Документ
Олег Ковалов
Феномен личной и социальной деструктивности Эрих Фромм выводил из... некрофилии, трактуемой им более расширительно, чем сексуальное извращение: "...это страстное желание превратить всё живое в неживое, страсть к разрушению ради разрушения; а также исключительный интерес ко всему чисто механическому (небиологическому). Плюс к тому это страсть к насильственному разрыву естественных биологических связей" (Эрих Фромм. Анатомия человеческой деструктивности - Москва, Издательство "Республика", 1994. С. 285).
"Латентный" некрофил, утверждает Фромм, распознаётся, помимо прочих его признаков, и по его языку: "Прямым проявлением речевой некрофилии является /.../ употребление слов, связанных с разрушением или с экскрементами" (Там же. С. 292). Здесь поневоле улыбнёшься: "сортирная" терминология у нас - фирменная слабость "сильных мира сего", они ею даже бравируют - от тех "пахучих" баек, что размазывает по газетному листу Никита Сергеевич Михалков, впору зажать нос [См.: "Аргументы и факты", № 16 (1537) от 21-27 апреля 2010. С. 3].
Однако очевидно, что для "некрофилов", описанных самим же Фроммом, более характерны, напротив - жеманная галантерейная лексика и слащавое сюсюканье, от которых, как от приторной патоки, может стошнить куда сильнее, чем от густейшего муссирования "неаппетитных" терминов. Ведь сахаринная речь - нехитрый камуфляж, инстинктивное "вытеснение" за пределы внешне очевидного органической тяги к нечистым материям и разрушительной агрессии. Это - аффектированная имитация чувств, которых изначально нет в природе некрофила, оттого так фальшиво выглядят их сентиментальные гримасы и велеречивые речи.

Записанные сведения
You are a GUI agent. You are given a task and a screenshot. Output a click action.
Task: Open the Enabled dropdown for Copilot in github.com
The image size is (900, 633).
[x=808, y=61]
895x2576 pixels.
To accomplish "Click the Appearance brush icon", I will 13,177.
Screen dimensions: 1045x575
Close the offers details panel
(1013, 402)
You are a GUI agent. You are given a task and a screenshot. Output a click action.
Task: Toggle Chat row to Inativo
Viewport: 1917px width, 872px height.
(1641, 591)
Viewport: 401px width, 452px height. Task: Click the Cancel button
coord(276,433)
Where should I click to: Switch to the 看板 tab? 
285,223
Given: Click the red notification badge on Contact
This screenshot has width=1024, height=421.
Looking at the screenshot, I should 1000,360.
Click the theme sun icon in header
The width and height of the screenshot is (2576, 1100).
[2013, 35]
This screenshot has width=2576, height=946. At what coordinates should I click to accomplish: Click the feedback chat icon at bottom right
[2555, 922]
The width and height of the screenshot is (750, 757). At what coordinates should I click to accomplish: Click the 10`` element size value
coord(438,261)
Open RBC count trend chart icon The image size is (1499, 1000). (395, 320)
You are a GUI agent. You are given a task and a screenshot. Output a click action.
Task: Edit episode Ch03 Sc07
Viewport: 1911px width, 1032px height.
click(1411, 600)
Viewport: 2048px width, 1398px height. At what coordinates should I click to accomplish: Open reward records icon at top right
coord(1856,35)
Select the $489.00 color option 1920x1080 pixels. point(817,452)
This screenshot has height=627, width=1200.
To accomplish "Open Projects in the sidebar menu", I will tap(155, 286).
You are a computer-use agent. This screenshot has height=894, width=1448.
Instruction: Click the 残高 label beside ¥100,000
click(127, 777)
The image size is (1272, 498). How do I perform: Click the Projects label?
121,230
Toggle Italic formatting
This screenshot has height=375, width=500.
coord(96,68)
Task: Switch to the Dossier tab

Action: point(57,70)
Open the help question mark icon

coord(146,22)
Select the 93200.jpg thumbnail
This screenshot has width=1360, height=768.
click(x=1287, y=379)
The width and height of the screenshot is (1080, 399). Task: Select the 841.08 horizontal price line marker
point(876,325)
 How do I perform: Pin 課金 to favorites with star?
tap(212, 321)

Письменное задание
Ответьте по тексту о некрофилии в понимании Фромма на три вопроса:
(a) Какую книгу Эриха Фромма цитирует автор и в каком издательстве она вышла?
(b) По чему, помимо прочих признаков, по утверждению Фромма, распознаётся «латентный» некрофил?
(c) С чем автор сравнивает жеманную галантерейную лексику и слащавое сюсюканье?
Список здесь не понадобится.

Выполненное задание
(a) Автор цитирует книгу «Анатомия человеческой деструктивности», вышедшую в издательстве «Республика».
(b) «Латентный» некрофил распознаётся по его языку.
(c) Автор сравнивает их с приторной патокой.